Below are some records. Set down exactly the line holding "Instruction: Pick the Eyedropper tool" and every later line through the end, omitting the pictures.

INPUT DATA:

========

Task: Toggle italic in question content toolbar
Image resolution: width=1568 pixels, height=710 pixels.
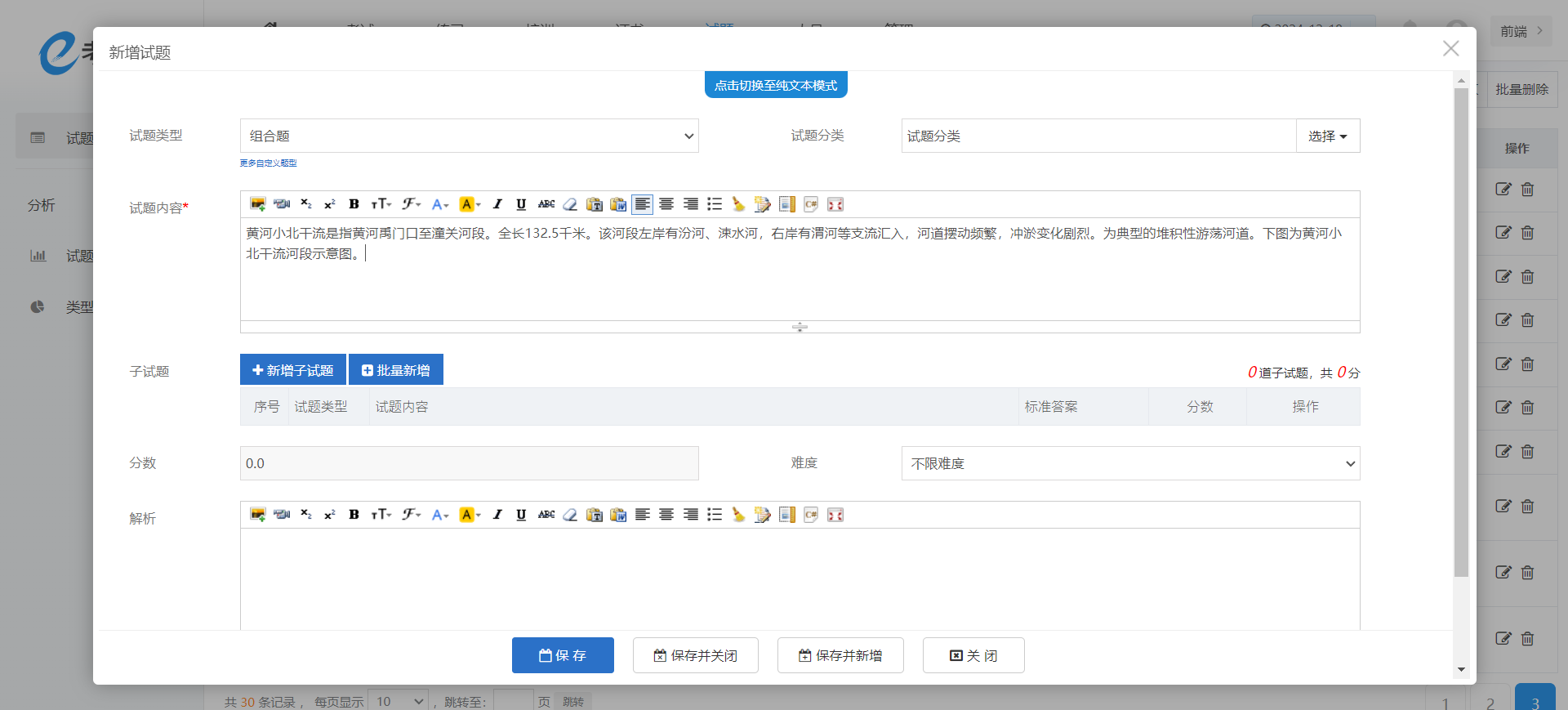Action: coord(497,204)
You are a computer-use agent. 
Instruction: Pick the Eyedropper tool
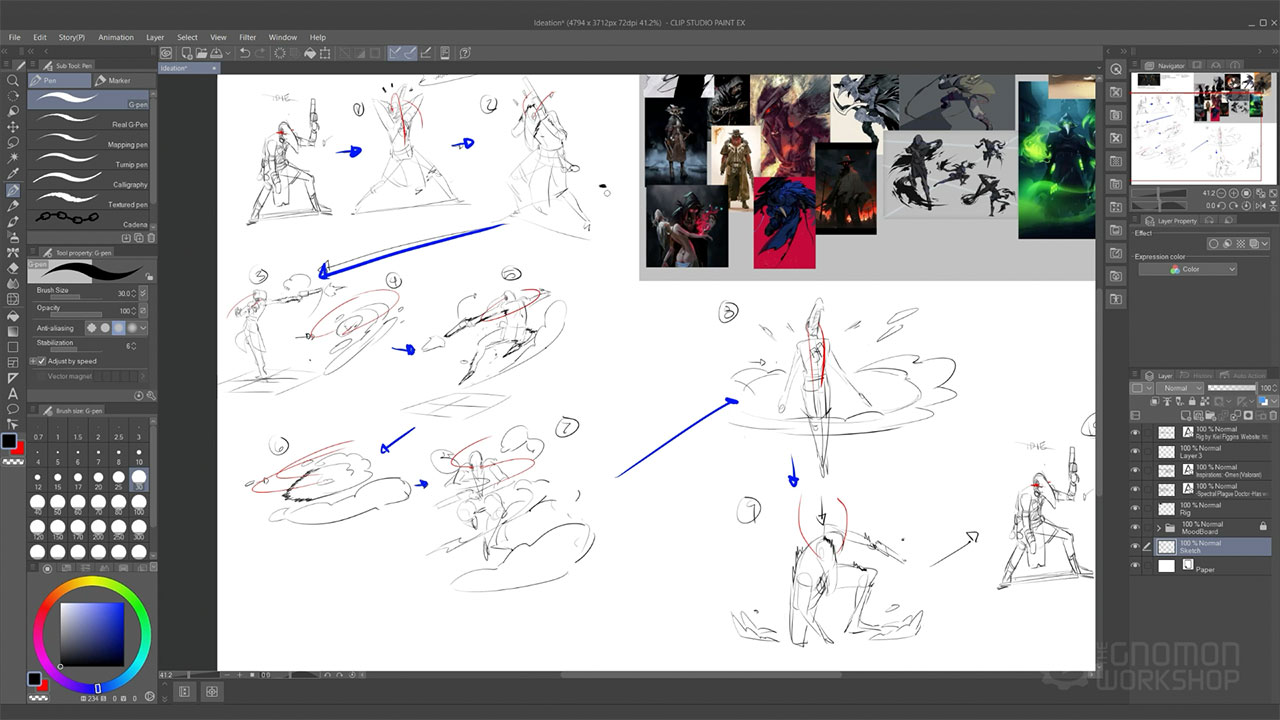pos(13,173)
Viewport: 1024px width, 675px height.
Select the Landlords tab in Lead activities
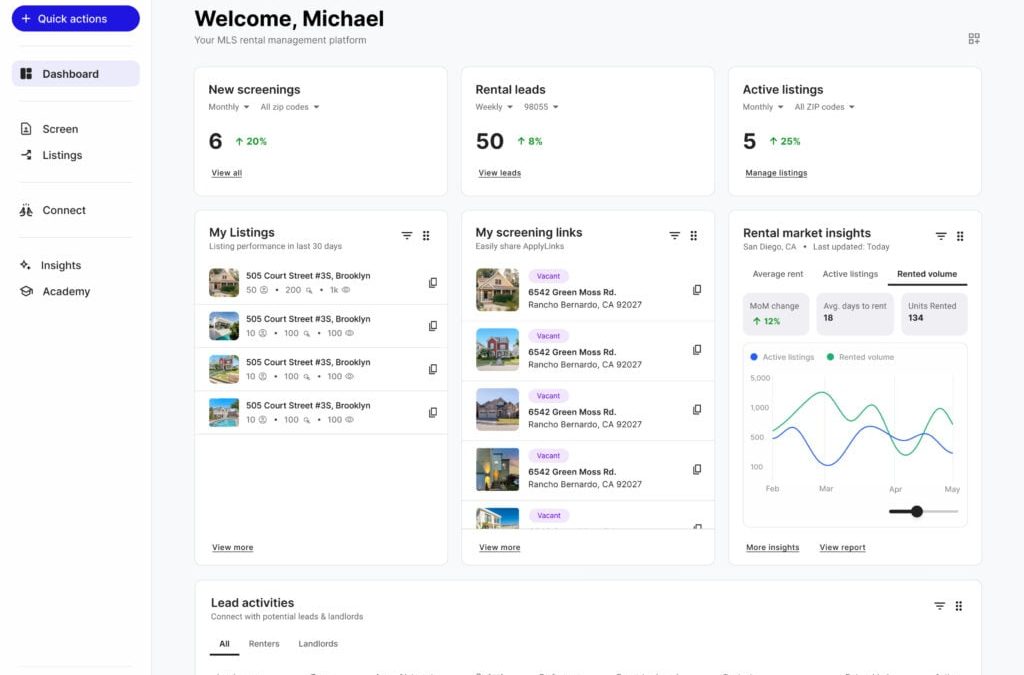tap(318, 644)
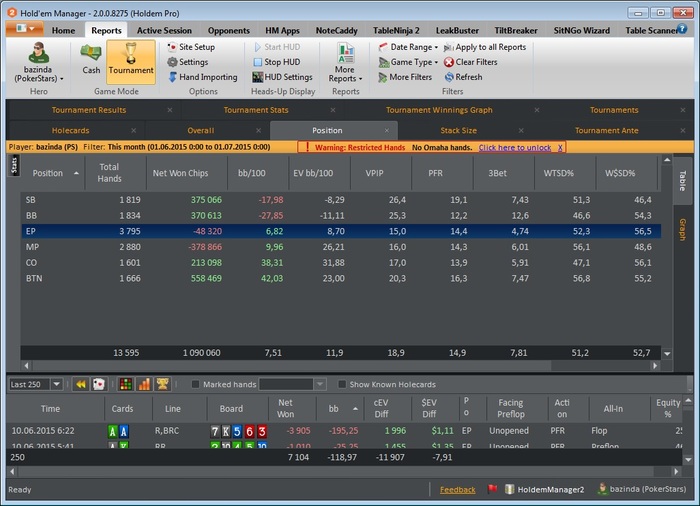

========

ANSWER SECTION:
Instruction: Pick the Eyedropper tool
pos(13,173)
Viewport: 1024px width, 675px height.
Select the Landlords tab in Lead activities
tap(318, 644)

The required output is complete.